Thomas was unsuccessful in his later attempts to rejoin the Brewers or sign with another major league baseball organization in 1978. He then played in Boise, Idaho, for the independent Boise Buckskins (predecessor of the Boise Hawks) in the short-season Northwest League, where he won the Class A league's batting title in 1978. In 1979, Thomas played for the Miami Amigos of the short-lived Inter-American League. Afterwards, Thomas quit baseball.

==Personal life==
Thomas and his wife Judy had two children. The family lived near Spokane, where he had difficulty finding steady employment after baseball. He worked for a pool company for a time.

Thomas suffered from mental health problems beginning not long after his promotion to the major leagues. Thomas would later say that he "couldn't take success" and that he began to drink and take pills. While playing winter ball in Venezuela after the 1976 season, Thomas was hospitalized after overdosing on pills; he was flown back to Milwaukee for psychiatric care. According to a friend who lived with Thomas and his wife, Thomas knew that he had problems: "Danny knew he wasn't right. He told us that.

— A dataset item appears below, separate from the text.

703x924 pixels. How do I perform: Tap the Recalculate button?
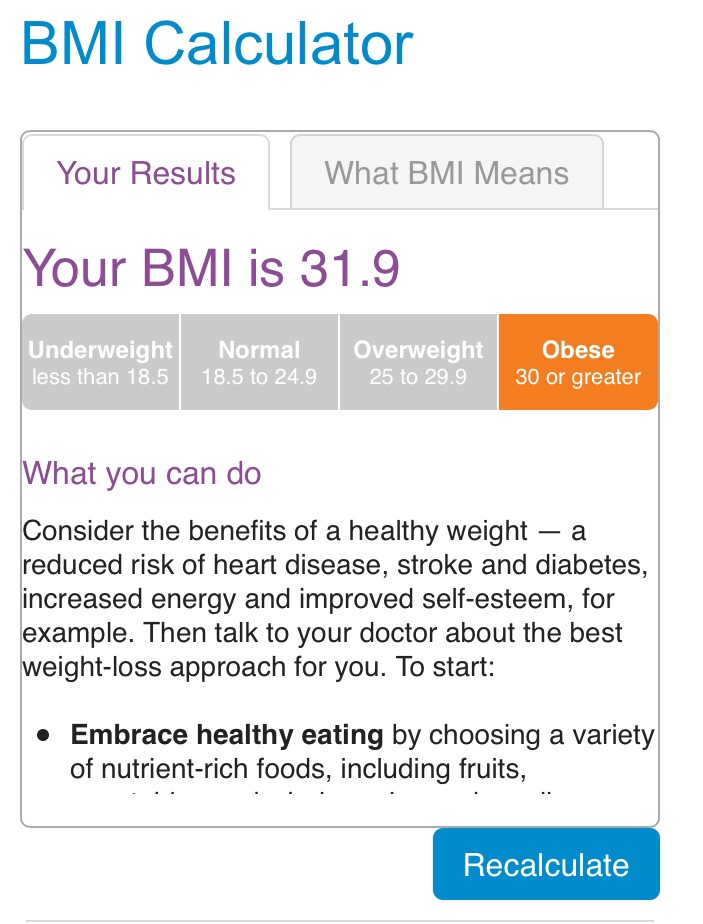point(546,864)
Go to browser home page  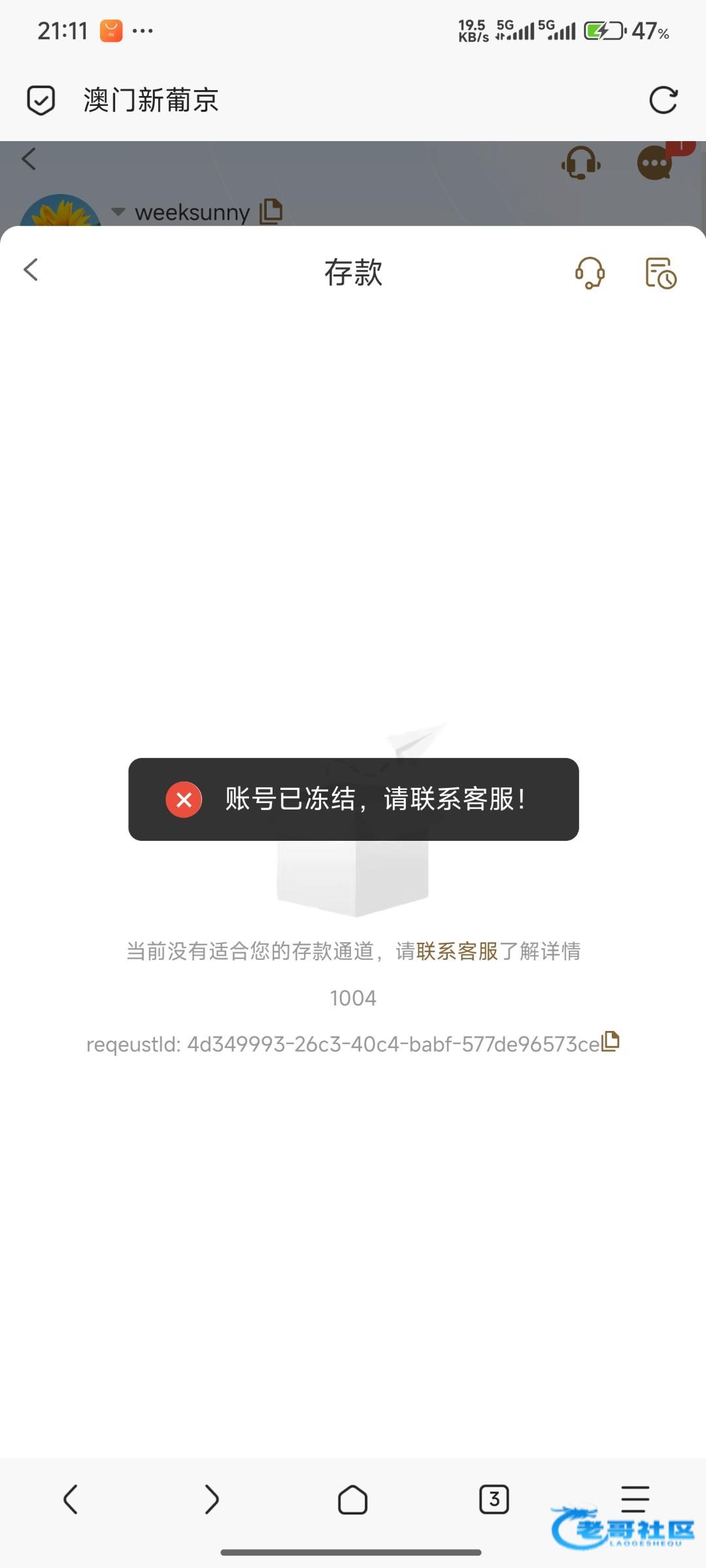[x=352, y=1499]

He once said to his wife, 'Judy, I wish I had cancer, then at least people would realize what was the matter with me.'" In June 1980, Thomas was arrested in Mobile on a rape charge involving a 12-year-old girl.

==Death==
While in jail on the rape charge, Thomas died by suicide by hanging on June 12, 1980. His family was so impoverished by then that they were unable to afford funeral expenses or even remain in Alabama for his potter's field burial. After the outfielder's death, sports columnist John Blanchette of the Spokane Spokesman-Review described him as a "troubled soul," saying, "no one was more haunted than Danny Thomas."